GUANTANAMO BAY NAVAL BASE, Cuba -- A US military prosecutor at Guantanamo Bay has quit because of what he described as ethical disputes with his superiors, alleging they suppressed evidence that could help clear a young Afghan detainee of war crimes.

Razor wire forms part of the outer perimeter of the maximum-security Camp 6 detention center for terrorism suspects at the U.S. Naval Base at Guantanamo Bay, Cuba, in this July 23, 2008 file photo. [Agencies]
The prosecutor, Army Lt. Col. Darrel Vandeveld, described the disagreements in a statement supporting a defense bid to dismiss the charges against Mohammed Jawad. A copy was obtained Wednesday by The Associated Press.

"Potentially exculpatory evidence has not been provided," Vandeveld wrote, citing a failure by "prosecutors and officers of the court."

The disclosure triggered new attacks on the integrity of the Pentagon's military tribunal system, which has faced accusations of ethical lapses and political interference from other insiders including a former chief prosecutor.

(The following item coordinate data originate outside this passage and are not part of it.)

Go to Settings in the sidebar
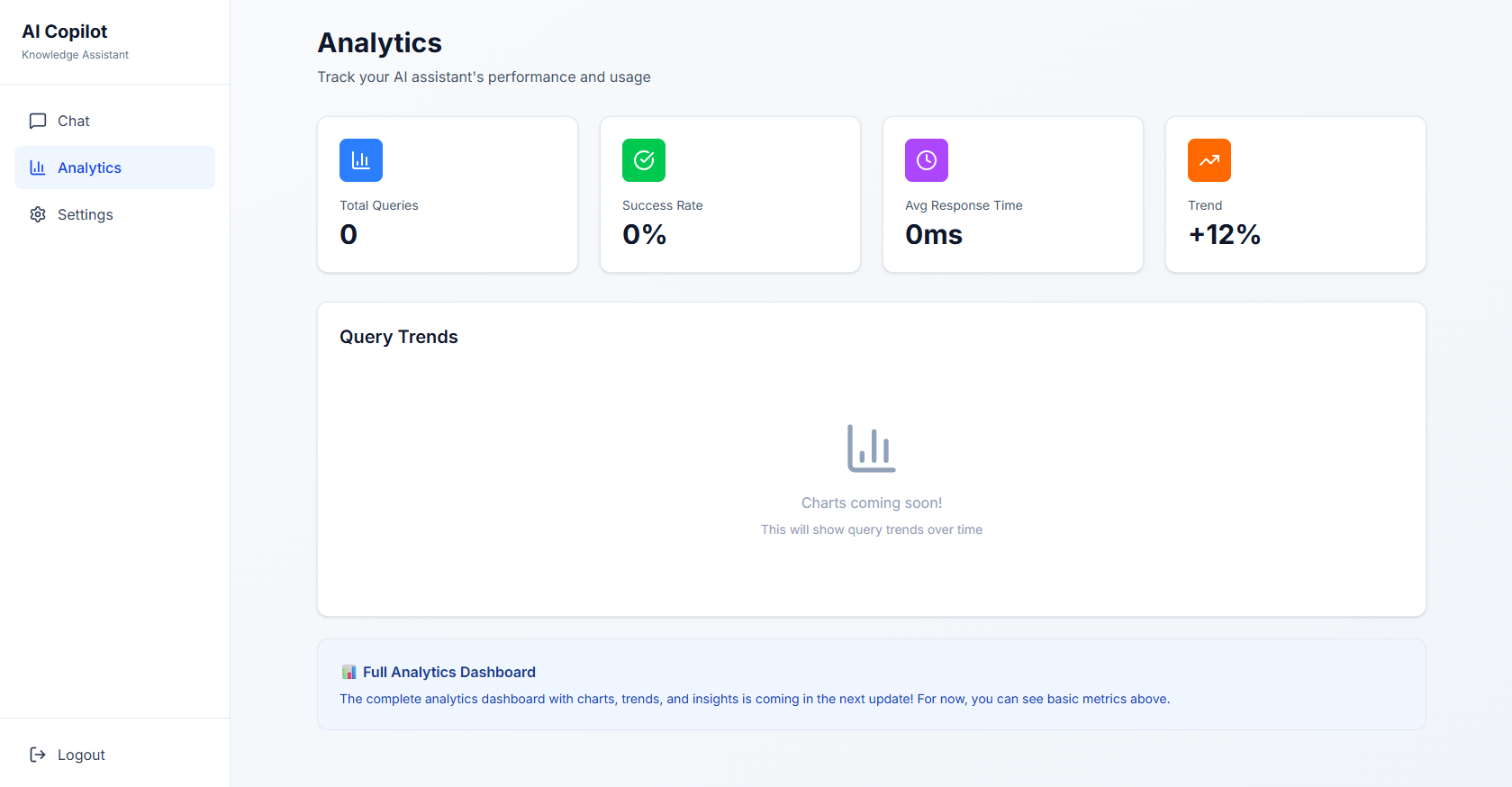 [x=86, y=214]

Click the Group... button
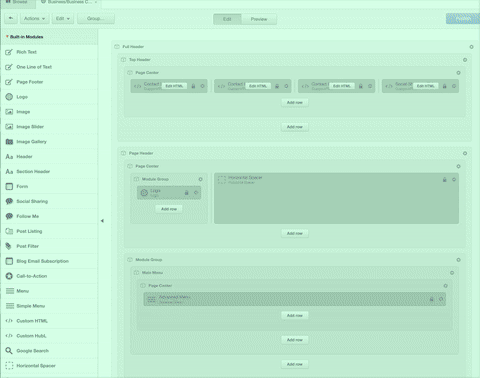[x=96, y=19]
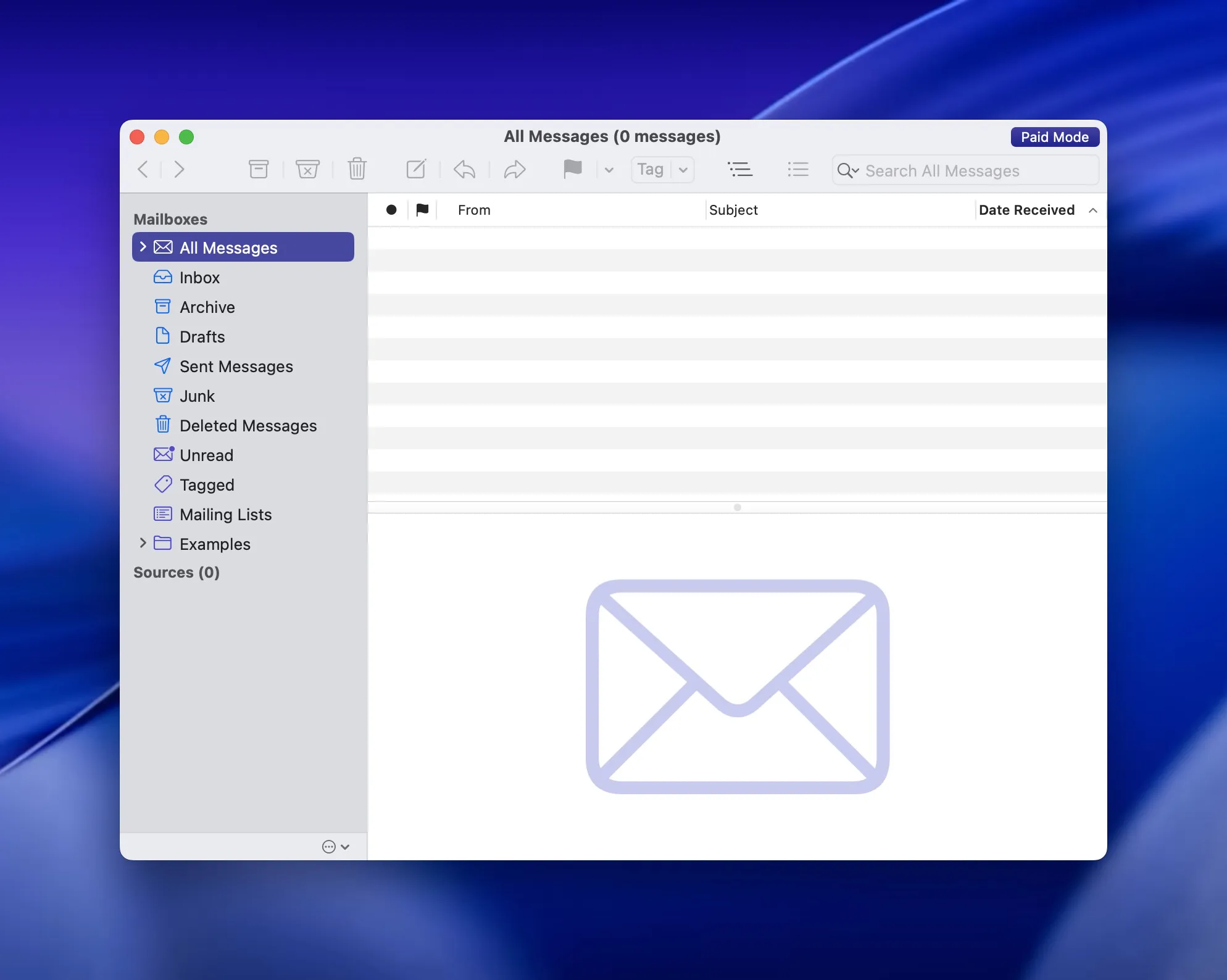Go back using navigation arrow
This screenshot has height=980, width=1227.
coord(143,169)
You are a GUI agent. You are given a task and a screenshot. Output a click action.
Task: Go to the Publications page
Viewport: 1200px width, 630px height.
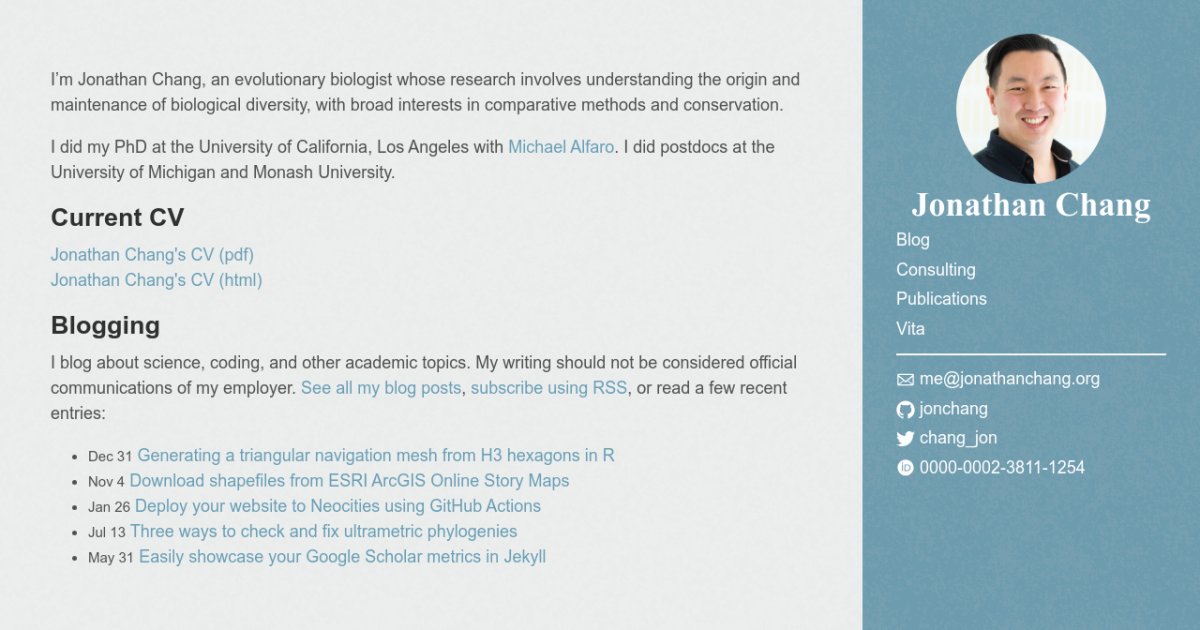pyautogui.click(x=941, y=298)
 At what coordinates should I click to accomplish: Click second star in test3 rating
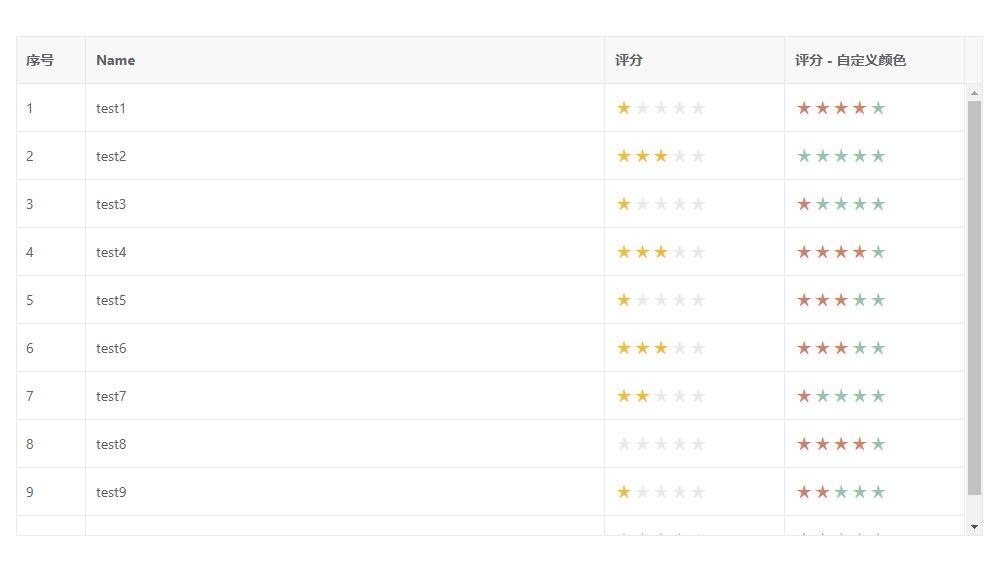click(642, 204)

The current chief prosecutor, Army Col. Lawrence Morris, denied that his office withheld evidence and said there was no basis to Vandeveld's ethical qualms. He said Vandeveld told him he was leaving his post for "personal reasons."

"All you have is someone who is disappointed because his superiors didn't see the wisdom of his recommendations in a case," Morris told reporters.

Jawad, who was captured in Afghanistan when he was 16 or 17, is accused of throwing a grenade that wounded two American soldiers and their interpreter in December 2002. He faces a maximum life sentence at a trial scheduled to begin in December.

Vandeveld said prosecutors knew that Jawad may have been drugged before the attack and that the Afghan Interior Ministry said two other men had confessed to the same crime, according to Michael Berrigan, deputy chief defense counsel for the Guantanamo tribunals.

In his written declaration, Vandeveld said he wanted to offer Jawad a plea deal that would allow him to receive rehabilitation during a short period of additional confinement. His bosses disagreed.

"As a juvenile at the time of his capture, Jawad should have been segregated from the adult detainees, and some serious attempt made to rehabilitate him," Vandeveld wrote. "I am bothered by the fact that this was not done."

Vandeveld declined to comment through a tribunal spokeswoman.

Jawad's lead attorney, Air Force Maj. David Frakt, said he asked for Vandeveld to testify at Jawad's pretrial hearing Thursday but he was denied authorization to fly to the US Navy base in southeast Cuba.

"He decided he could no longer ethically serve either as a prosecutor in this case or for the Office of Military Commissions," Frakt told reporters.